[Saved entries]
::::::::

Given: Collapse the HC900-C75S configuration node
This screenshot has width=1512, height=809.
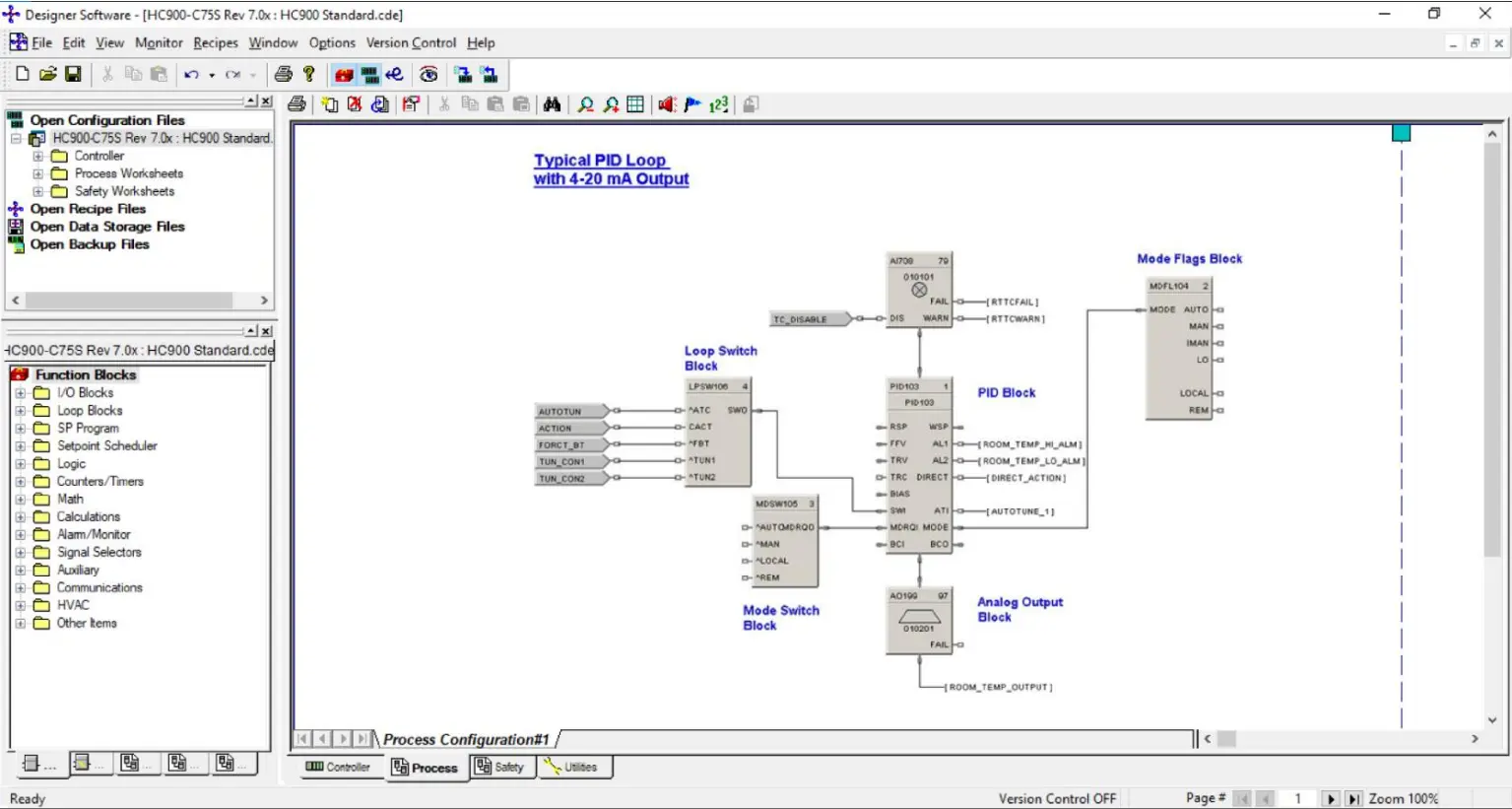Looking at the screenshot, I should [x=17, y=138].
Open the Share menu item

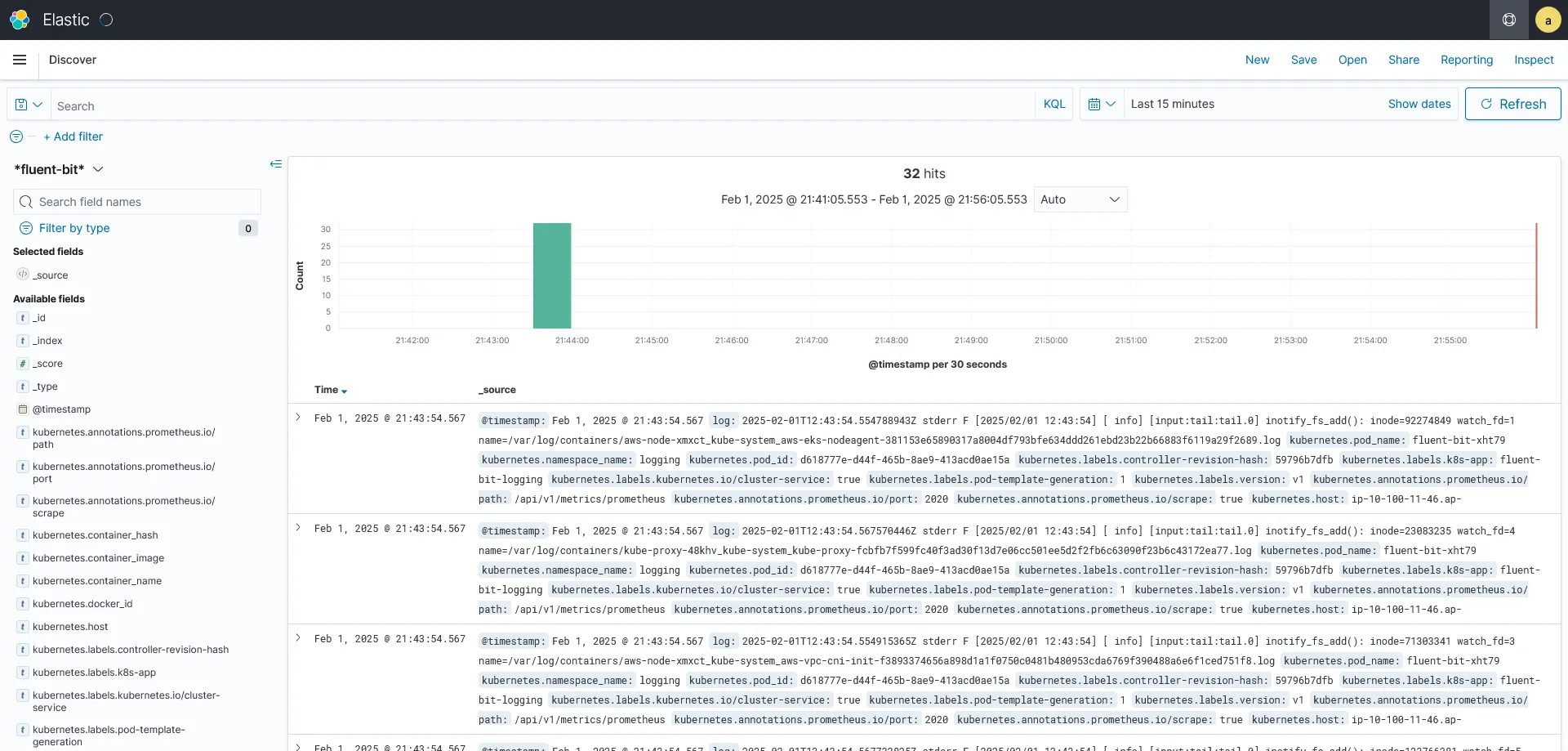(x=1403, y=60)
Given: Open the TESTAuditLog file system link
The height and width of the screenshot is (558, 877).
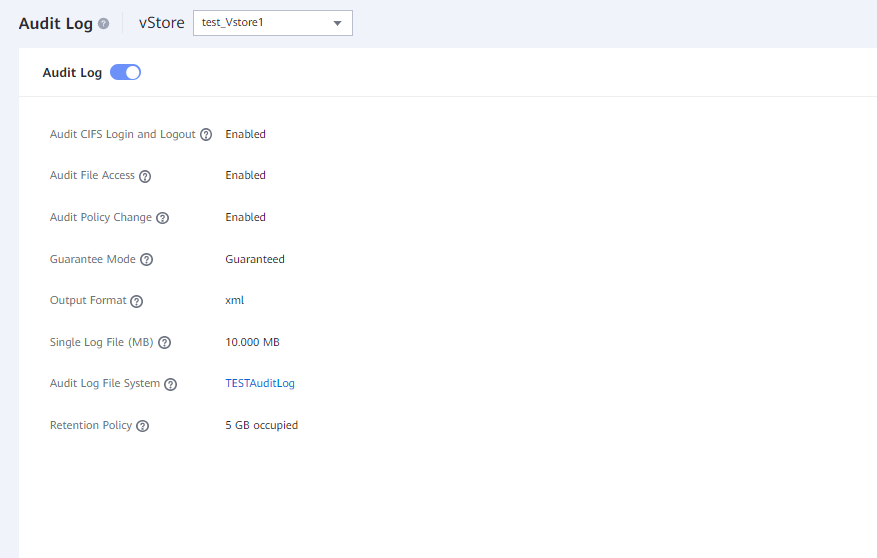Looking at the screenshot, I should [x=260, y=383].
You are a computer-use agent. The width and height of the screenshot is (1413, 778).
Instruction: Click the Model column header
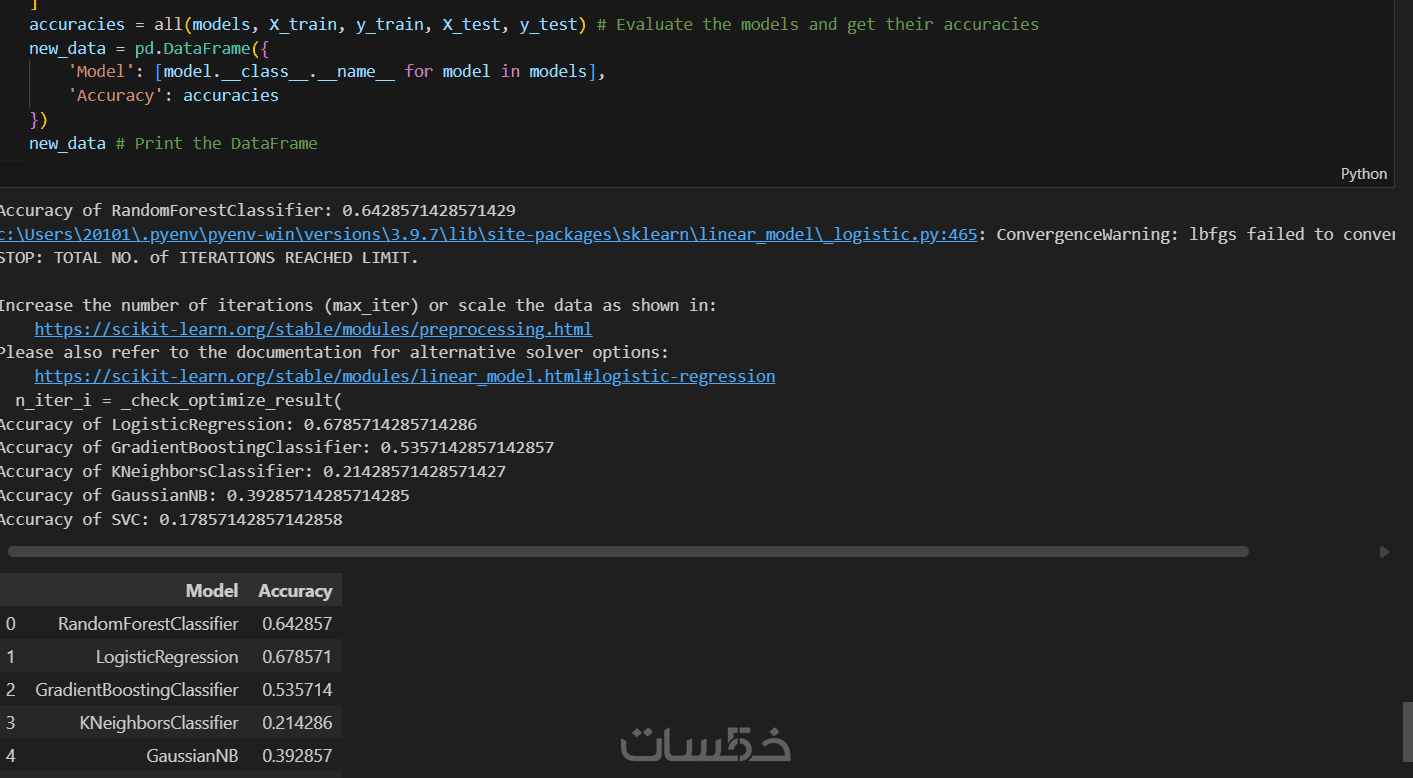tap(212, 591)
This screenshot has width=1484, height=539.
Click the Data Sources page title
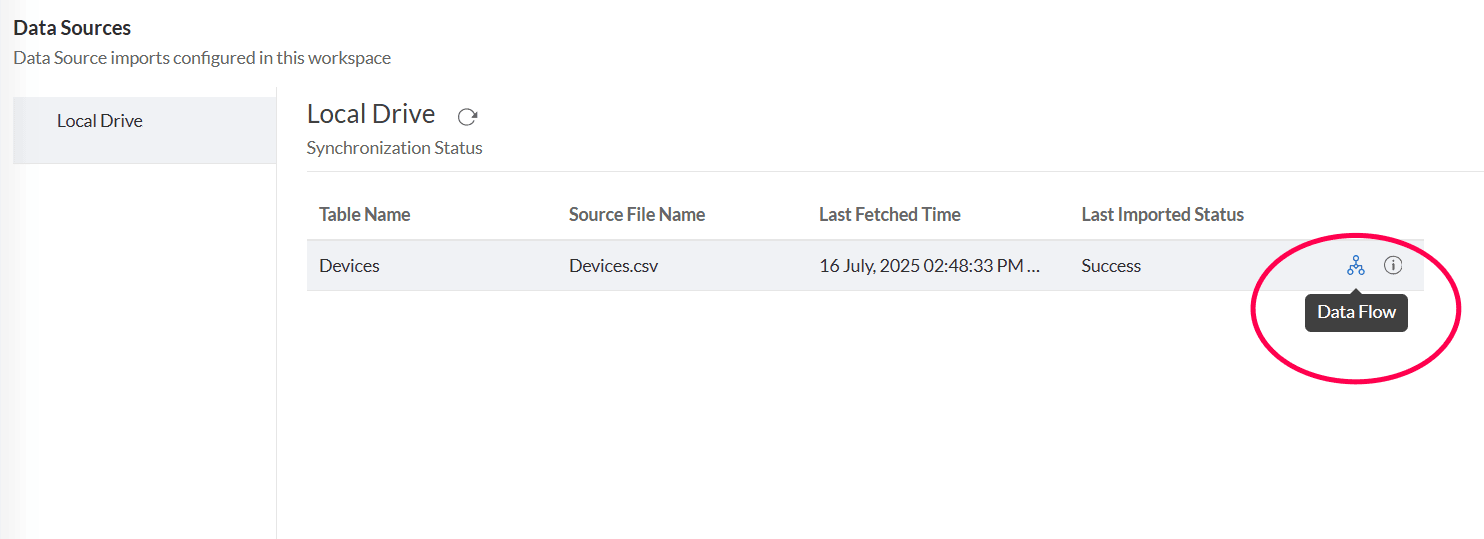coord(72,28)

::::::::

## TASK DIRECTIONS
Scan the lines above for the word "Given". Return each one that has it.

## ANSWER SPACE
Given: Collapse the HC900-C75S configuration node
Given: Open the TESTAuditLog file system link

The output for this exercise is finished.